Records from a data source
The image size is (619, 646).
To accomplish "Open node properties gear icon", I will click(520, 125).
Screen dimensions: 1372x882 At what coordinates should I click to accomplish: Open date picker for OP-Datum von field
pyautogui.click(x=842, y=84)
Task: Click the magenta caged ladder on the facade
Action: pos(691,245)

» What needs to be done: The entries shown above should be duplicated exactly.

» Answer:
The image size is (619, 646).
To accomplish "Open node properties gear icon", I will click(520, 125).
Screen dimensions: 1372x882 At what coordinates should I click to accomplish: Open date picker for OP-Datum von field
pyautogui.click(x=842, y=84)
Task: Click the magenta caged ladder on the facade
Action: pos(691,245)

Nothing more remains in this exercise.